By Alastair Nicholson - posted Monday, 20 December 2010

Australia is the only western nation without a bill of rights and, indeed, is one of only a few countries in the world to lack such a bill. To me this is a strange paradox in a country that has in many ways been a world leader in promoting international human rights, and has not been slow to criticise human rights breaches by other countries.

Yet every attempt to introduce a bill of rights in Australia has been a failure at federal level, largely through lack of leadership and political will.

Today, there is no more graphic example of the need for human rights protection in Australia than the events surrounding the Northern Territory Emergency Response ("the intervention").


The Howard Government announced the intervention in June 2007, ostensibly to protect Aboriginal children from sexual and other abuse. In considering the motivation for the intervention it should not be forgotten that there were a number of mini-interventions driven by Minister Brough between early 2006 and the commencement of the intervention itself.

These were an attempt to close the Alice Springs town camps, 99-year leases of townships coupled with remote area housing, and the abolition of the permit system.

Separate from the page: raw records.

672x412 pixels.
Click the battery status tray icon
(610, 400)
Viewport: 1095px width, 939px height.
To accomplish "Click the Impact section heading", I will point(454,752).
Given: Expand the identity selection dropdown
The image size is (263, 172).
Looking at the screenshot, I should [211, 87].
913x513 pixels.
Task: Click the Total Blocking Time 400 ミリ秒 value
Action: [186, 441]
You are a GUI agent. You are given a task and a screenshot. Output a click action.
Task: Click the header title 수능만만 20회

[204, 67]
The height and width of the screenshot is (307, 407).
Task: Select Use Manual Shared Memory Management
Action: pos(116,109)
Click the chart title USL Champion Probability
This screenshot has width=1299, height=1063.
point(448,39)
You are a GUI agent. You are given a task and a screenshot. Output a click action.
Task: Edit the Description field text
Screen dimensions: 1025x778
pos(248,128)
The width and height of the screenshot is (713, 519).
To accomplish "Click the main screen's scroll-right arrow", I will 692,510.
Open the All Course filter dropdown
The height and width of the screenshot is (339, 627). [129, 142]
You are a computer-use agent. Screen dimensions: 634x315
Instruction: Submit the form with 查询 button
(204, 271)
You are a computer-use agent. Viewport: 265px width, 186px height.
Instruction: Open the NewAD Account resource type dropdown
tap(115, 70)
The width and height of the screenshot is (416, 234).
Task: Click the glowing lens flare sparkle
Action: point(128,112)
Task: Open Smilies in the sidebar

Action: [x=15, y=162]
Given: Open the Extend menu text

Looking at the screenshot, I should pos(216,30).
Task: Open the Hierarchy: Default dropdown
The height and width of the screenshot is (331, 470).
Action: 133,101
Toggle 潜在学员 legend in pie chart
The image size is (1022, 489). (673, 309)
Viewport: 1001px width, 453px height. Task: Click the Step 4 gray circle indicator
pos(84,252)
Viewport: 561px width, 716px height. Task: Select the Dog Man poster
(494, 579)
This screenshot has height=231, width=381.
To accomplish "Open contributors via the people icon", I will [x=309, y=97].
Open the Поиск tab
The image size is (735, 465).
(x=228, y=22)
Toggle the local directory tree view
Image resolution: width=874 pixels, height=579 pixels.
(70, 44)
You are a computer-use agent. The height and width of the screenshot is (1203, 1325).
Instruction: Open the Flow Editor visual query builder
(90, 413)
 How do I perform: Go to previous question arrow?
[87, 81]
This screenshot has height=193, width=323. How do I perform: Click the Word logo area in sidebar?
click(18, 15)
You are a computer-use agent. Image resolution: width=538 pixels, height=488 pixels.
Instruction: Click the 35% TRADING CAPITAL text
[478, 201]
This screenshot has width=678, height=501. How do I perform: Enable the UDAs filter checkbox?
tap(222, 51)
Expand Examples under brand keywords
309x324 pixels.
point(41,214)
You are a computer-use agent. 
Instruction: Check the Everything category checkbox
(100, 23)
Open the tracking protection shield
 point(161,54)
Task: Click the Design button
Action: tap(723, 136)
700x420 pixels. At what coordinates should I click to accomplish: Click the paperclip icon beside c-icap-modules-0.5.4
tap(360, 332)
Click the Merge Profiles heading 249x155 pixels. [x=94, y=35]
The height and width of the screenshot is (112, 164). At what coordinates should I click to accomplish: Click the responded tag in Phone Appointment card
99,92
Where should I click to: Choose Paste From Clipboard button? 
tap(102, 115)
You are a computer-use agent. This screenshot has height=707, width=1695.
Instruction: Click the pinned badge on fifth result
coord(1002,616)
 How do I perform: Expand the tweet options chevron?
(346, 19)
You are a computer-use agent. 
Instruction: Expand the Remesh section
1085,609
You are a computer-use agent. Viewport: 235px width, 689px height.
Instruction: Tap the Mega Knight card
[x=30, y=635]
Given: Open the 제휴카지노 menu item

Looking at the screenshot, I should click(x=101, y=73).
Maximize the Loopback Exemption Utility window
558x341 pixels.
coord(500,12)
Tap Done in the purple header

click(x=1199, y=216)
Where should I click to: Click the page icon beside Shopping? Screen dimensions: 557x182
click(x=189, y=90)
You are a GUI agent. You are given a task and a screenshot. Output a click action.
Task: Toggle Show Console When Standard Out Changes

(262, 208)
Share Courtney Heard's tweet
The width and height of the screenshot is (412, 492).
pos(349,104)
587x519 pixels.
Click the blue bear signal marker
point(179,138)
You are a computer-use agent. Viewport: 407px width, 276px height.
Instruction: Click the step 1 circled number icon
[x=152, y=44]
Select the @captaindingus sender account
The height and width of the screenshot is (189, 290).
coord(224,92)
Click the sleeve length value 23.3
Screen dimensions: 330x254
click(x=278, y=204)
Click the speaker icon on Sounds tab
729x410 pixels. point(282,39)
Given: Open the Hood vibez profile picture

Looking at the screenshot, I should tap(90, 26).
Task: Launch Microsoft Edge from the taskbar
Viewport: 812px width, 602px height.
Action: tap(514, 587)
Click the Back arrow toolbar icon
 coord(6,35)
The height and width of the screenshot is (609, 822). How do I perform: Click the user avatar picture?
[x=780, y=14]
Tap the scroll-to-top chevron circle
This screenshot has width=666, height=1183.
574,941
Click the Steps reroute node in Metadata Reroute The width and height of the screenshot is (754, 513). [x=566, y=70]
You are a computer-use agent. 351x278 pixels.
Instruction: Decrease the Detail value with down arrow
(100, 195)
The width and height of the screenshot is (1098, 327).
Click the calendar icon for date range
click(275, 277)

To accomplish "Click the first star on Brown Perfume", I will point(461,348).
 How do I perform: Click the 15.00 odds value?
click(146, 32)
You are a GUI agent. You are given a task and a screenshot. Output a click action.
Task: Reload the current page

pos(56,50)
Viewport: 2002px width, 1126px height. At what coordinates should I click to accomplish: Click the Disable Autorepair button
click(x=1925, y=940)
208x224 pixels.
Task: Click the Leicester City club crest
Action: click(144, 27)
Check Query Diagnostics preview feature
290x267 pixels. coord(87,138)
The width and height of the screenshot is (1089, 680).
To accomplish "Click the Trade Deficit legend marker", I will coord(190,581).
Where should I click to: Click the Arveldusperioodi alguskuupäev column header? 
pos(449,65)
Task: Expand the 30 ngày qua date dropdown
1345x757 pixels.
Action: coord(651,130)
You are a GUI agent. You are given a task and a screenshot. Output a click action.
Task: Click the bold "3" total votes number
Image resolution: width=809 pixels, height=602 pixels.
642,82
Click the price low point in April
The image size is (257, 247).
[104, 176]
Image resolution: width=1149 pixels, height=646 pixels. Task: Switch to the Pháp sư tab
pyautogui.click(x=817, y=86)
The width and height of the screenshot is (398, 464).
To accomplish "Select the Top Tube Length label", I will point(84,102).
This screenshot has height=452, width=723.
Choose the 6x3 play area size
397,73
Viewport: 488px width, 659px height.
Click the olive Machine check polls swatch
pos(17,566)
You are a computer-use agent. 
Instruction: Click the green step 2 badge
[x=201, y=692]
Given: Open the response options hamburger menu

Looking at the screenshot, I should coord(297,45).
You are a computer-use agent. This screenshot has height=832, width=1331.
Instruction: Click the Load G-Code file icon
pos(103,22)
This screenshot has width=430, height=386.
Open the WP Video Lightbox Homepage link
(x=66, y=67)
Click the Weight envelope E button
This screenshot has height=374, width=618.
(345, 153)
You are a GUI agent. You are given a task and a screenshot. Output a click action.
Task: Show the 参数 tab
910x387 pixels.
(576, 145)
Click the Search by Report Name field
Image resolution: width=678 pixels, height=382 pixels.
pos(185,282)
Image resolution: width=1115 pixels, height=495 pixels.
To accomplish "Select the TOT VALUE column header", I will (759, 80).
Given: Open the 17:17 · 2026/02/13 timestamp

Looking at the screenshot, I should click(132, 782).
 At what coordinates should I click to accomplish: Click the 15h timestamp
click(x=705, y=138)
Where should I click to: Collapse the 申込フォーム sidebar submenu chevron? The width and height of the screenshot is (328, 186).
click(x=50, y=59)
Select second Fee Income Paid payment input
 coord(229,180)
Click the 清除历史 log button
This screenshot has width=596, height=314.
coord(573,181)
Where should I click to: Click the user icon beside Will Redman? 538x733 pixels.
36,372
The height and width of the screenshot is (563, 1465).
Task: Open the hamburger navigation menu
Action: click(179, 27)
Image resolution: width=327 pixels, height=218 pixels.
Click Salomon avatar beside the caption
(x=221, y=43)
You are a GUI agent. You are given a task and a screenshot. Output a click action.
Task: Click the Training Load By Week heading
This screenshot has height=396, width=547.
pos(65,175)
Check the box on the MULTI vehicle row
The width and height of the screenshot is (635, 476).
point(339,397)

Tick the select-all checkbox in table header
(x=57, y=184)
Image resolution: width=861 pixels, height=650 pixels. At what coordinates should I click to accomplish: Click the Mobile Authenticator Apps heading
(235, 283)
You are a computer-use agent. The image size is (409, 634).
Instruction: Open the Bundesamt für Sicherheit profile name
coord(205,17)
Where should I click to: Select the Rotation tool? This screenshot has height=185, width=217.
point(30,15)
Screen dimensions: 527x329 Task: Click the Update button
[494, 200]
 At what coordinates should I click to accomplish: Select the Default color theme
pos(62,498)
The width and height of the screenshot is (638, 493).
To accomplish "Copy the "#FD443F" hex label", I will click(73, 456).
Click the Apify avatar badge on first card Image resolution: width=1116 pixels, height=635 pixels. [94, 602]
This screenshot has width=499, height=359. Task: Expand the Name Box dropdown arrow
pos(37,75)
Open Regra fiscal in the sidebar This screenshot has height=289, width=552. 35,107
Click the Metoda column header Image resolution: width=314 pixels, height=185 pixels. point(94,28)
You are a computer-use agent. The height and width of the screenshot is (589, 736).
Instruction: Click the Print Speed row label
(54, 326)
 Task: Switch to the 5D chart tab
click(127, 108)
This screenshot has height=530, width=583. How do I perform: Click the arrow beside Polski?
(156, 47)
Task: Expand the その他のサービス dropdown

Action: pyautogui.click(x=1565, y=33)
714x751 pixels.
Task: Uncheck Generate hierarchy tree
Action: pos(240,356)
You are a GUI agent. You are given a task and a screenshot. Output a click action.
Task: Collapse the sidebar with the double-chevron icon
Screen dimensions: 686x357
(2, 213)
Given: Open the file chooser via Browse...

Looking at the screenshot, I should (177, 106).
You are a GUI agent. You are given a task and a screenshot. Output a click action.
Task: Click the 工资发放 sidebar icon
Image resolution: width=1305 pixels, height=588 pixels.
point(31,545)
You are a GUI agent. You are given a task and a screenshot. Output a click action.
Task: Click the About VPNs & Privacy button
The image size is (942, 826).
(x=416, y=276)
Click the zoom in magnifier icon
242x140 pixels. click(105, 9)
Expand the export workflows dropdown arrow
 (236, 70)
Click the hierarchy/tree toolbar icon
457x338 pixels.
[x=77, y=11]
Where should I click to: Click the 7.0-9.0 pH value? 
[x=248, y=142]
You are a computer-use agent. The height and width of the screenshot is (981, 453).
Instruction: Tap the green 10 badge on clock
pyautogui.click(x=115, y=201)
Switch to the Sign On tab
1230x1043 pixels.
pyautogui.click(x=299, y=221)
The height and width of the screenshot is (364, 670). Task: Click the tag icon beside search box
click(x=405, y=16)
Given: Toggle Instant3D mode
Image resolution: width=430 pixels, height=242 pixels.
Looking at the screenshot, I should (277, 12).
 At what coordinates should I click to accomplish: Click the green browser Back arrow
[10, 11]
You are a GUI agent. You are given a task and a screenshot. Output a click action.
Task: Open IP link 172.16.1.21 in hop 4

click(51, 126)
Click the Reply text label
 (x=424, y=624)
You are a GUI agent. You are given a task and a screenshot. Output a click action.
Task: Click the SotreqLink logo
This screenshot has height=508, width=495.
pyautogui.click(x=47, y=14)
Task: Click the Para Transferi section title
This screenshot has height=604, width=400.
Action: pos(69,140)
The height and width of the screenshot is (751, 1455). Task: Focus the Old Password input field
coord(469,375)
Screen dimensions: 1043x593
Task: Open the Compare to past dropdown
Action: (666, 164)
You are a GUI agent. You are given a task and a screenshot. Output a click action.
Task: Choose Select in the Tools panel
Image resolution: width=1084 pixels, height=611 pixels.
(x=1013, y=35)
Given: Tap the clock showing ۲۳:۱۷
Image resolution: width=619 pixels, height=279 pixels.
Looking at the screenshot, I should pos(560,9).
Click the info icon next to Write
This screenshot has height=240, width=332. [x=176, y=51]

I think these actions indicate the real motivation for the intervention, which seems to be more about land than children. However a series of events involving some particularly troublesome crimes and issues in relation to children played into the government’s hands and made the intervention possible.

The intervention was made in response to a Northern Territory Government commissioned report, Little Children are Sacred. The report revealed a serious situation in relation to the abuse of Indigenous children in the Northern Territory and called for urgent action by the Northern Territory Government. Significantly, the authors said:

“… we have specifically referred to the critical importance of governments committing to genuine consultation with Aboriginal people in designing initiatives for Aboriginal communities … We have been conscious throughout our enquiries of the need for that consultation and for Aboriginal people to be involved.”

Six days later came the federal government intervention - entirely without consultation with the Indigenous people and ignoring the substantive recommendations of the report to which it was purportedly responding.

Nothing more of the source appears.